Several factors could push inflation higher in 2023 and 2024.

Factors that could cause inflation to exceed the latest forecasts for 2023 and 2024 include the potential impact of uncertainties in the global food market, increased domestic prices of key food items facing supply constraints, additional transport fare hikes due to elevated oil prices, and higher-than-expected wage adjustments in 2023.

On the other hand, the impact of a weaker-than-expected global recovery is the main downside risk to inflation this year and the next.

Inflation expectations from private sector economists further increased.

Results of the BSP’s survey of private-sector economists held in February 2023 showed that they expect inflation to reach 6.0 percent in 2023, higher than the 4.9 percent recorded in last month’s survey round.

Similarly, the inflation forecast of private-sector economists for 2024 rose to 4.0 percent from 3.7 percent previously, while the forecast for 2025 increased to 4.1 percent from 3.6 percent.

Analysts expect inflation to remain above the upper end of the government’s target range in 2023 given the higher-than-expected January 2023 inflation, higher demand for goods and services, as well as supply shortages.

​​ target

Domestic economic activity maintains momentum.

The economy grew by 7.6 percent in 2022, outperforming the government’s target of 6.5 to 7.5 percent.

On the demand side, household consumption and investments moderated to a growth of 7.0 percent and 5.9 percent, respectively, compared with the previous year’s expansion. while government spending increased by a faster rate of 3.3 percent.

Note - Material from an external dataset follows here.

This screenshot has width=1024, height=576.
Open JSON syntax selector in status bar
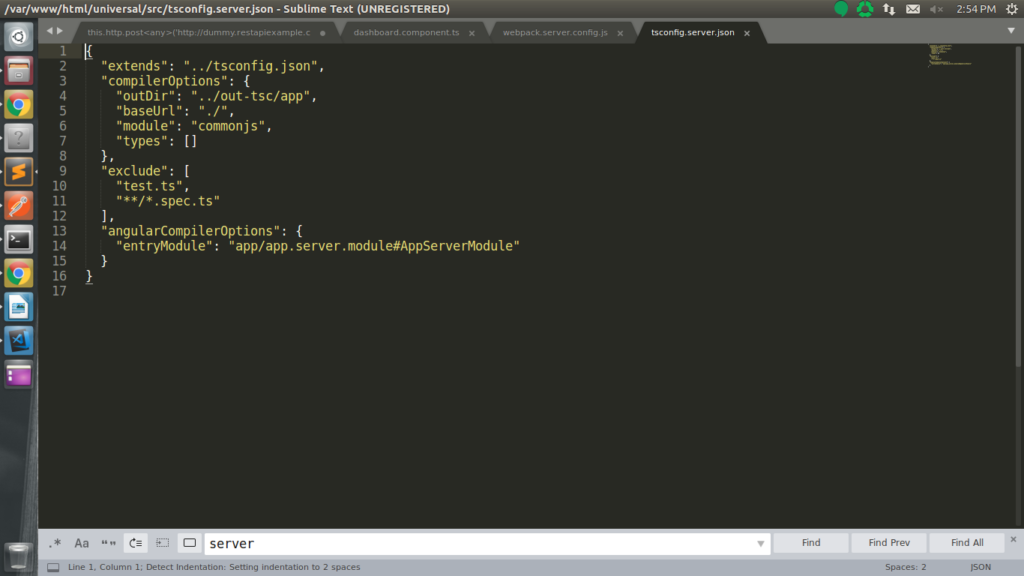pos(980,567)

On the production side, the services sector grew strongly by 9.8 percent, the industry sector moderated to growth of 4.8 percent, while the agriculture sector contracted slightly.

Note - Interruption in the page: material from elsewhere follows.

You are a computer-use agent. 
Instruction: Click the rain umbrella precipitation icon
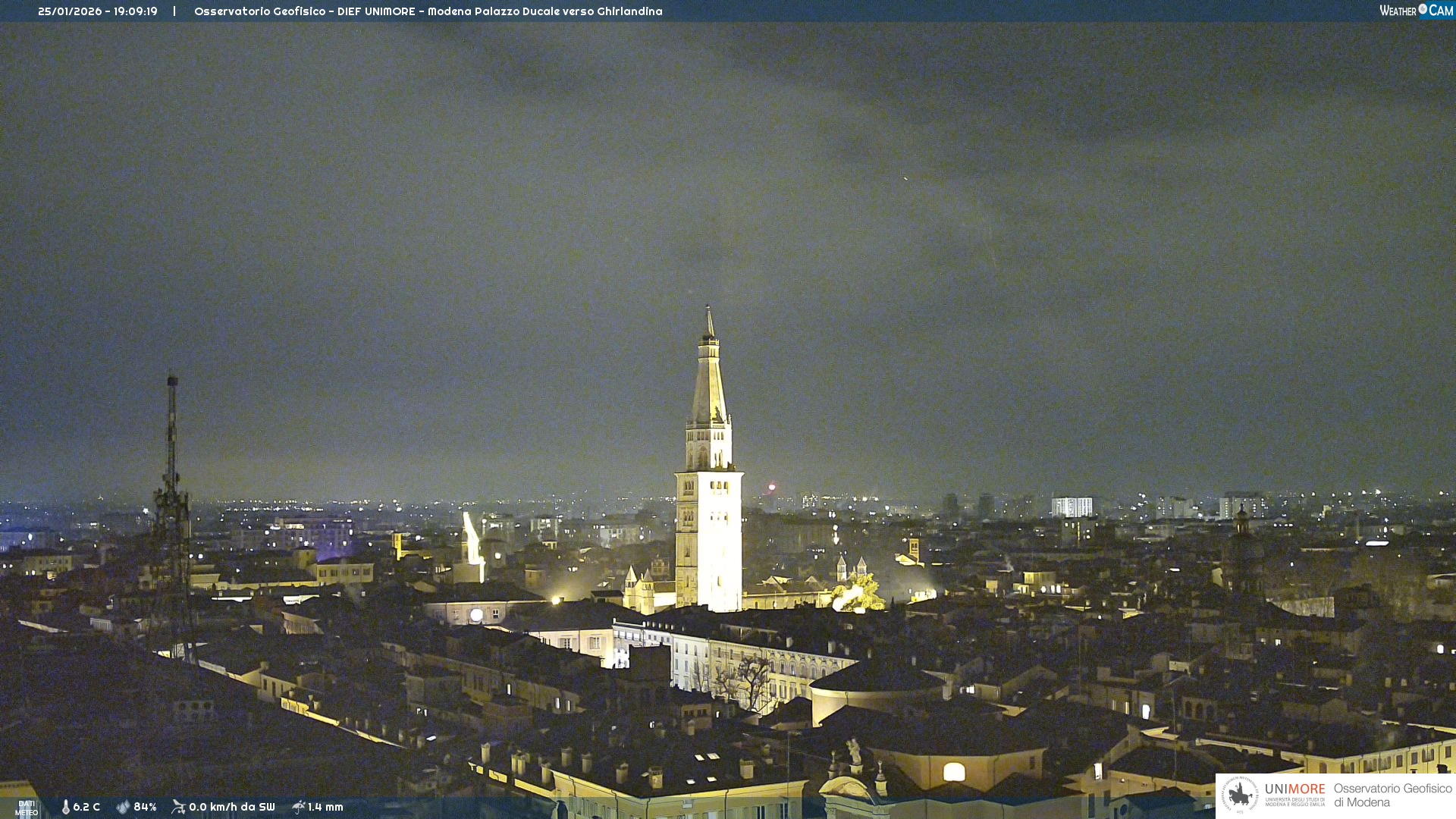(298, 807)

The BSP’s growth forecasts indicate continued expansion in the near term driven by growth in the industry sector as the economy reopens further. Growth in the services sector is also evident with the improved labor market conditions, increased tourism demand, and resumption of face-to-face classes.


In line with its primary mandate of price stability, the BSP is taking the necessary policy action to bring inflation back to within the 2.0- to 4.0-percent target range for the medium term set by the government.

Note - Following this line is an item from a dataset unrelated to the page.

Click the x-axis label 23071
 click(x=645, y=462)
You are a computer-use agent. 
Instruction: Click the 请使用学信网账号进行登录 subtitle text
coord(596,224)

Inflation is projected to remain elevated in the coming months due to a combination of persistent supply constraints and emerging demand-side pressures. The BSP’s latest move to raise its key policy rate anew by 50 basis points is meant to reduce the risk of a breach of the inflation target in 2024 and to prevent inflation expectations from drifting further away from the target band of 2.0 to 4.0 percent.

The main priority of the BSP is to bring inflation back to target, and we remain prepared to take all further action necessary to achieve this. Decisions to further raise interest rates going forward will depend on new data and how it affects our projections for future inflation and GDP growth.

The BSP also continues to reiterate its support for timely and more aggressive whole-of-government actions to mitigate the impact of persistent supply-side pressures on food prices, including measures to increase imports of key commodities and boost domestic food production.
​​ bsp policy actions

The BSP raised its key policy interest rate to 6.0 percent...
​​​​ this means

This means . . .
Banks are expected to eventually increase their own lending rates, making borrowing more costly for everyone. However, if the BSP does not act now, inflation will remain higher for a longer period of time which will be worse for everyone.